Sempre nello stesso periodo, il papa aveva definito questo tempo quello dei soli senza solitudine ‘pensata e vissuta’: una difficoltà umana e profonda. L’invito del papa, era ed è ancora quello di uscire dal centralismo del ‘mi godo la mia bella vita, i miei soldi, la mia carriera, il mio successo’ da solo, escludendo gli altri, per buttarsi in quelle realtà di vera solitudine. . Non si capisce se non si tocca con mano, da fuori non si può comprendere perché la gente si attacchi a una debole speranza, a una promessa fatta, alla presenza di una persona che è disponibile spesso e dona momenti felici… Cosa si può consigliare alle persone che hanno un ruolo nelle vite di chi vive nelle periferie?
Prendete sul serio quello che state facendo con quella persona che ha bisogno di voi. Le cose cambiano e potrebbe succedere che siate voi ad avere bisogno di lei. E’ brutto da dire, ma non tutti perdonano, non tutti porgono l’altra guancia, anche se si etichettano come credenti. Quindi torna al conflitto tra vecchia e nuova periferia. Ci sono quelli che rendono pan per focaccia, anche solo per un po’ per fare pesare ciò che avete fatto di male, per poi aiutarvi e… amici come prima. Altre persone, più fragili, potrebbero non perdonare affatto e chiudervi la porta in faccia.
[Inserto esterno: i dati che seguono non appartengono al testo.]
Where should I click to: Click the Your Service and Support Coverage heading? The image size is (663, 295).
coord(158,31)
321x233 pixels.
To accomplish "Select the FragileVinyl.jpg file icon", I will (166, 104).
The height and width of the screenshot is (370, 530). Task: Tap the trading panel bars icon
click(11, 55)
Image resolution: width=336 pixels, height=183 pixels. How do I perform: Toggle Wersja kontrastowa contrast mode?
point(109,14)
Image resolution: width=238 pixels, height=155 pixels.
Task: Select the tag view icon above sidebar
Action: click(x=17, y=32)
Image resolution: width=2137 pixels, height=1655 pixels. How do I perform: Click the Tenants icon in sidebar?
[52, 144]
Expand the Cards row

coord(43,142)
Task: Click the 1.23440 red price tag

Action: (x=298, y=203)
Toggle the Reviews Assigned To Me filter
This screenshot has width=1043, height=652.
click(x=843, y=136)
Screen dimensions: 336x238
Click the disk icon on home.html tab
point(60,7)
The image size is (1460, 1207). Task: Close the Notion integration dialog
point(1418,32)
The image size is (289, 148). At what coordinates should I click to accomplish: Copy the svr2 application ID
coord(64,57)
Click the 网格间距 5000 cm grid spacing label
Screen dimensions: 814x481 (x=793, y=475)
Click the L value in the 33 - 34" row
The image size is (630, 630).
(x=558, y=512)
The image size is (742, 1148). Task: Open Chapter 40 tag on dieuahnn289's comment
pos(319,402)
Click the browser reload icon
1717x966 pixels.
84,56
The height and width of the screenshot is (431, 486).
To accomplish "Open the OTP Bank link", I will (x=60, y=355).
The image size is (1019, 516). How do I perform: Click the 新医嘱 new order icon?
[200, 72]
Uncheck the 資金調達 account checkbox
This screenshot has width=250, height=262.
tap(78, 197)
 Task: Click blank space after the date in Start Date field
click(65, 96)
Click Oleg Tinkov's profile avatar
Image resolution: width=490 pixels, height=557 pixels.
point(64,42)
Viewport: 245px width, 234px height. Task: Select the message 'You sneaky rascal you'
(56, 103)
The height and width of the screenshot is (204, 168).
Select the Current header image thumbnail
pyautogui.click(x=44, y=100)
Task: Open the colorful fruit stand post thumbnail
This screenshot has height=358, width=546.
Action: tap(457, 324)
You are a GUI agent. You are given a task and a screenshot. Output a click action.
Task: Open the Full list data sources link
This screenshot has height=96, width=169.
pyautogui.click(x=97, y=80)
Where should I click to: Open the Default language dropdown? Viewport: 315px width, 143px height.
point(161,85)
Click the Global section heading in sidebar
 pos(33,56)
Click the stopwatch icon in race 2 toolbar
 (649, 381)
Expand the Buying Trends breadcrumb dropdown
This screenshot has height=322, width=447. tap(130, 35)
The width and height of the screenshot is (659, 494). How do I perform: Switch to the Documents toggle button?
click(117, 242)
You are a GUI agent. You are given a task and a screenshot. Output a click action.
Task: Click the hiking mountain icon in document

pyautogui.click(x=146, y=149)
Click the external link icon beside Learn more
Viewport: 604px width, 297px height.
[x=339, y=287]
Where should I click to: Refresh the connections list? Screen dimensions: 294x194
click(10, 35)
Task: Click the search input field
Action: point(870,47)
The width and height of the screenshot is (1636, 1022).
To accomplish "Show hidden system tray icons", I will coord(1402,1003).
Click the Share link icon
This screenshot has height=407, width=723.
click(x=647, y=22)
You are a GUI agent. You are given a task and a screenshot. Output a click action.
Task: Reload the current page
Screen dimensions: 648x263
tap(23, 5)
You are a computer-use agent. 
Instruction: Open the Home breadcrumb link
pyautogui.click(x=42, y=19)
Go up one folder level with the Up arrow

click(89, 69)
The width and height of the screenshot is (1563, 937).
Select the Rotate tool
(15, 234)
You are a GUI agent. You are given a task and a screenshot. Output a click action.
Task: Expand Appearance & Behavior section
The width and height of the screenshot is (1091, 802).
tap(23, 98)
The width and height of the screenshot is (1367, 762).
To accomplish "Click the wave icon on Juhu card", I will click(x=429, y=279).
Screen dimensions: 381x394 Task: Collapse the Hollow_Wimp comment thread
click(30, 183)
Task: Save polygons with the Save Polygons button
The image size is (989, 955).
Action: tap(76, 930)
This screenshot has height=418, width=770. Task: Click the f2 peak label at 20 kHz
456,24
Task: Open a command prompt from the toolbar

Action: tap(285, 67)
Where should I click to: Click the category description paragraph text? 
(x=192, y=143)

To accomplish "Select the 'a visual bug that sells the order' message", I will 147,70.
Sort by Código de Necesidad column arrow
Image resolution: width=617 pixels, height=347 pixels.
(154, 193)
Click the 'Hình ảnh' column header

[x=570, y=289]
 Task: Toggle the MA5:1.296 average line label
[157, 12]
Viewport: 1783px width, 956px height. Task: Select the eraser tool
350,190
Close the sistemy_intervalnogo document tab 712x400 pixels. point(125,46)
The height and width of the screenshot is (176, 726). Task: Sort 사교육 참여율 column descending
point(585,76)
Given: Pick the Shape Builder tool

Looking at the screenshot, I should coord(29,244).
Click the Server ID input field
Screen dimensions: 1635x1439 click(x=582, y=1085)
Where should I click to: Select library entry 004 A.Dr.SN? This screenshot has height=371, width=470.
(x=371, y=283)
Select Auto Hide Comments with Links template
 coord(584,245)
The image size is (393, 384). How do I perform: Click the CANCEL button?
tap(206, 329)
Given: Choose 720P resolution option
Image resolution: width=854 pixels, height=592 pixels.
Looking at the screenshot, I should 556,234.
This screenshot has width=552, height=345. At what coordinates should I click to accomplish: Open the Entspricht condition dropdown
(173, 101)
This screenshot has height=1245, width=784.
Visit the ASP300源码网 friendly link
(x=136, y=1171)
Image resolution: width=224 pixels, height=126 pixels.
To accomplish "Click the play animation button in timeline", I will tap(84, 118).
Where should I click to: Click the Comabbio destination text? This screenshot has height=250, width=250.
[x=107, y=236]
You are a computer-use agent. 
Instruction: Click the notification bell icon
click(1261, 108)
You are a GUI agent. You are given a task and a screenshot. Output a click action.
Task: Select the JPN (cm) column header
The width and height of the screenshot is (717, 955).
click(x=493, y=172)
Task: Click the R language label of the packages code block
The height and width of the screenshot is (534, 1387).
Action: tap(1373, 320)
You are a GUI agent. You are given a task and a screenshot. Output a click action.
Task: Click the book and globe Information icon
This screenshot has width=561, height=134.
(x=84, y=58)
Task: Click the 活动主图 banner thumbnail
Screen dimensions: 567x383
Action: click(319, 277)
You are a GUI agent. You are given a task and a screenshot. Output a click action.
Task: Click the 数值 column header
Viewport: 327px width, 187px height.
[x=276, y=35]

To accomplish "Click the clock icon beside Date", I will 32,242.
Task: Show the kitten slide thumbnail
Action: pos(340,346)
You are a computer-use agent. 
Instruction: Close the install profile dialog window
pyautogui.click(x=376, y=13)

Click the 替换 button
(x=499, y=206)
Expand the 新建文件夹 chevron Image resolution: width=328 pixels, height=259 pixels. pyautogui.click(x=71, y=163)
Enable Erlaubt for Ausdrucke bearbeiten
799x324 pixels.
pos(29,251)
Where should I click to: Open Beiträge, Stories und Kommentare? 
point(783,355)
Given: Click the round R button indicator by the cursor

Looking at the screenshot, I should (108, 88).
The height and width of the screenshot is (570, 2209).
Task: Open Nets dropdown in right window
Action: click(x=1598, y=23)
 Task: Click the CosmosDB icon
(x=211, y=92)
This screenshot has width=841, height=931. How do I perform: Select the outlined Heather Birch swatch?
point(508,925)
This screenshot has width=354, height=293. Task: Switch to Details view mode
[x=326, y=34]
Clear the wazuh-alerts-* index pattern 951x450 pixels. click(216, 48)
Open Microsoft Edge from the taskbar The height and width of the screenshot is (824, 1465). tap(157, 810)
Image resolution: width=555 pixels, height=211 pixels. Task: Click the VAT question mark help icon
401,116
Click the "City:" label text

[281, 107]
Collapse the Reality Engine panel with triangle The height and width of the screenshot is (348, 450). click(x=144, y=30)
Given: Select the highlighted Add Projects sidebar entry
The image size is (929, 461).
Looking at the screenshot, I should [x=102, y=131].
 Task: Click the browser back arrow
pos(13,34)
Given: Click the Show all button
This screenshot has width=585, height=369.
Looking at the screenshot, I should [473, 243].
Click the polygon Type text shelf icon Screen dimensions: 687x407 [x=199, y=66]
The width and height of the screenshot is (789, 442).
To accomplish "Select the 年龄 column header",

Potreste recuperare comunque, ma con più difficoltà. Una ferita a chi è stato illuso ed abbandonato per l’ennesima volta, fa molto male. Pensate bene: vorrei che fosse fatto a me quello che io ho fatto a questa persona?
Mi piacerebbe essere trattato con disprezzo, abbandonato per un immagine di successo personale (chissà poi se duratura e reale)? Vorrei credere che chi mi sta accanto e si comporta da amico lo sia davvero, per poi scoprire che per lui ‘era solo lavoro’? Se la risposta è no, allora siate sinceri, dite subito le vostre intenzioni, ma non atteggiatevi, poi, a quello che non siete, se sapete che per voi quel rapporto non è importante. Prima di pensare di lasciare una persona delle periferie esistenziali, assicuratevi di poterla davvero continuare a trattare come amica e non lasciatela sola da un giorno all’altro.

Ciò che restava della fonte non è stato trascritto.